Le critiche di Washington
Senza i tredici deputati di Gowin, il Pis ha perso la sua risicata maggioranza parlamentare, che era di 235 seggi su 460. Eppure l’11 agosto ha deciso di andare avanti con la controversa legge sulla radiotelevisione. A Varsavia e in decine di città polacche sono state organizzate manifestazioni di protesta in solidarietà con Tvn.
Poi, nel pomeriggio del giorno della votazione, è arrivato il primo colpo di scena: l’opposizione è riuscita a far approvare una mozione, presentata dal presidente del Partito popolare polacco Władysław Kosiniak-Kamysz, per chiedere un rinvio a settembre della votazione.
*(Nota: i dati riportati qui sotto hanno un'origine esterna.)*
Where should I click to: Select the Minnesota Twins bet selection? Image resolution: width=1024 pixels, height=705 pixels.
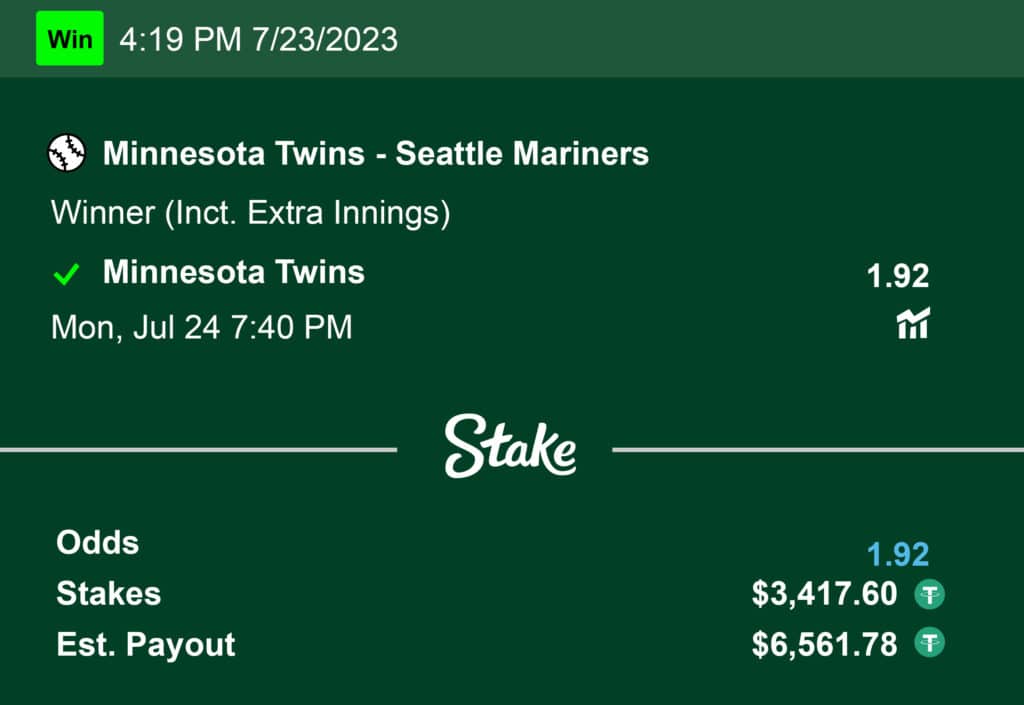[234, 273]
L’opposizione ha esultato: era la prima sconfitta del Pis al sejm, la camera bassa, su un importante disegno di legge.
◆ “Mateusz Morawiecki, il primo ministro polacco, è un noto bugiardo, e stavolta lo ha dimostrato chiaramente: la legge approvata l’11 agosto non serve a regolamentare il mercato radiotelevisivo o a proteggere i mezzi d’informazione polacchi dalle scalate ostili di gruppi russi o cinesi. Ha il solo obiettivo di mettere a tacere chi critica il governo e allineare tutti i mezzi d’informazione alla tv di stato, saldamente leale all’esecutivo. In questo modo alle masse possono essere date a bere tutte le notizie e le storie che vuole il leader di Diritto e giustizia, Jarosław Kaczyński”. Gazeta Wyborcza
Ma la giornata non era ancora finita. I parlamentari del partito di governo hanno prima chiesto una pausa e poi invocato il parere di esperti legali (anonimi) per sostenere che la procedura non era stata corretta e imporre una nuova votazione. In serata, quando il voto è stato ripetuto, tre parlamentari del partito populista Kukiz’15, che nel pomeriggio avevano sostenuto la mozione, sono passati dalla parte del Pis. E la legge è stata approvata.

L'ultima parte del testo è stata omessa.